Patients with STS deep to muscular fascia were treated with 3 days of doxorubicin (30 mg/day) and 10 days of irradiation (300 cGy/day) followed by limb-sparing surgery. Wound complications were assessed, and functional assessment and QOL were followed prospectively using the Toronto Extremity Salvage Score (TESS), Musculoskeletal Tumor Society (MSTS), and Short Form (SF)-36 questionnaires preoperatively and 6 and 12 months postoperatively.
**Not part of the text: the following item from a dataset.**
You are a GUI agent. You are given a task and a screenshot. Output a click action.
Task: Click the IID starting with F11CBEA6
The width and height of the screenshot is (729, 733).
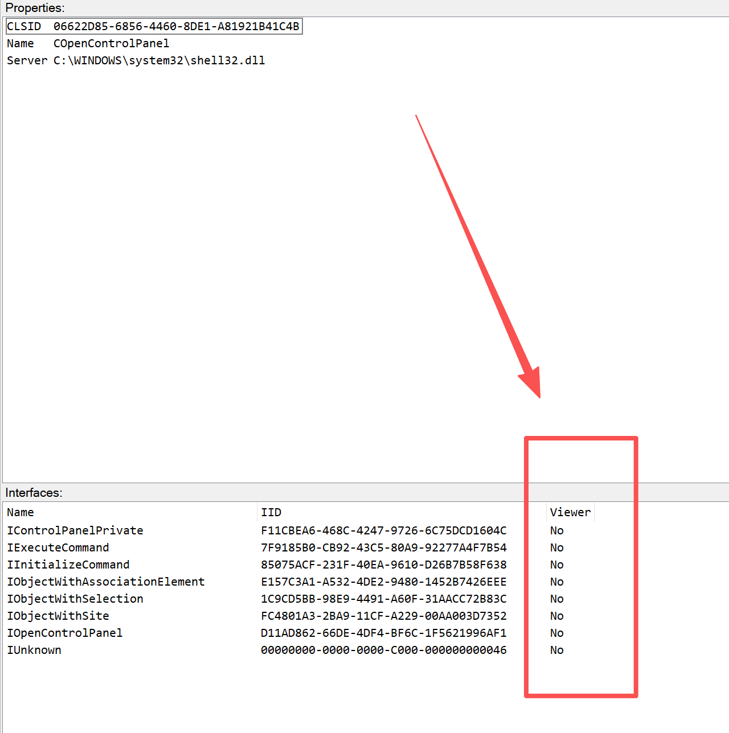coord(383,530)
Altogether, 52 consecutive patients were accrued during 2006-2011. Overall, 80.8 % of STSs were >5 cm, and 67.3 % involved the lower extremity. Seven (13.5 %) major wound complications occurred, all requiring reoperation. Preoperative scores for TESS, MSTS, and SF-36 physical (PCS) and mental (MCS) health components were 83.3, 86.7, 40.6, and 49.4, respectively. There were no differences seen 6 months postoperatively. By 12 months, however, patients showed improved functional scores (TESS 93.0, p = 0.02; MSTS 93.3, p < 0.01) and QOL scores (PCS 45.1, p = 0.02; MCS = 52.9, p = 0.05). No differences in scores were seen between patients with or without wound complications.
Patients treated with our neoadjuvant chemoradiation protocol had stable QOL and functional scores 6 months postoperatively and showed improvement by 12 months. Importantly, the major wound complication rate was low.
术前放疗可降低软组织肉瘤(STS)的局部复发率,但严重伤口并发症发生率接近25%-35%。我们采用一种新型新辅助放化疗方案,前瞻性记录了功能结局和生活质量(QOL),并推测严重伤口并发症发生率会更低。
对肌筋膜深层的STS患者,先给予3天的阿霉素(30毫克/天)和10天的放疗(300厘戈瑞/天),然后进行保肢手术。评估伤口并发症情况,并使用多伦多肢体挽救评分(TESS)、肌肉骨骼肿瘤学会(MSTS)以及简明健康状况调查量表(SF-36)问卷在术前、术后6个月和12个月前瞻性地跟踪功能评估和生活质量。
2006年至2011年期间共纳入52例连续患者。总体而言,80.8%的STS直径>5厘米,67.3%累及下肢。发生了7例(13.5%)严重伤口并发症,均需再次手术。术前TESS、MSTS以及SF-36身体(PCS)和精神(MCS)健康成分评分分别为83.3、86.7、40.6和49.4。术后6个月未见差异。然而,到12个月时,患者的功能评分(TESS 93.0,p = 0.02;MSTS 93.3,p < 0.01)和生活质量评分(PCS 45.1,p = 0.02;MCS = 52.9,p = 0.05)有所改善。有或无伤口并发症的患者之间评分未见差异。
采用我们的新辅助放化疗方案治疗的患者术后6个月生活质量和功能评分稳定,12个月时有所改善。重要的是,严重伤口并发症发生率较低。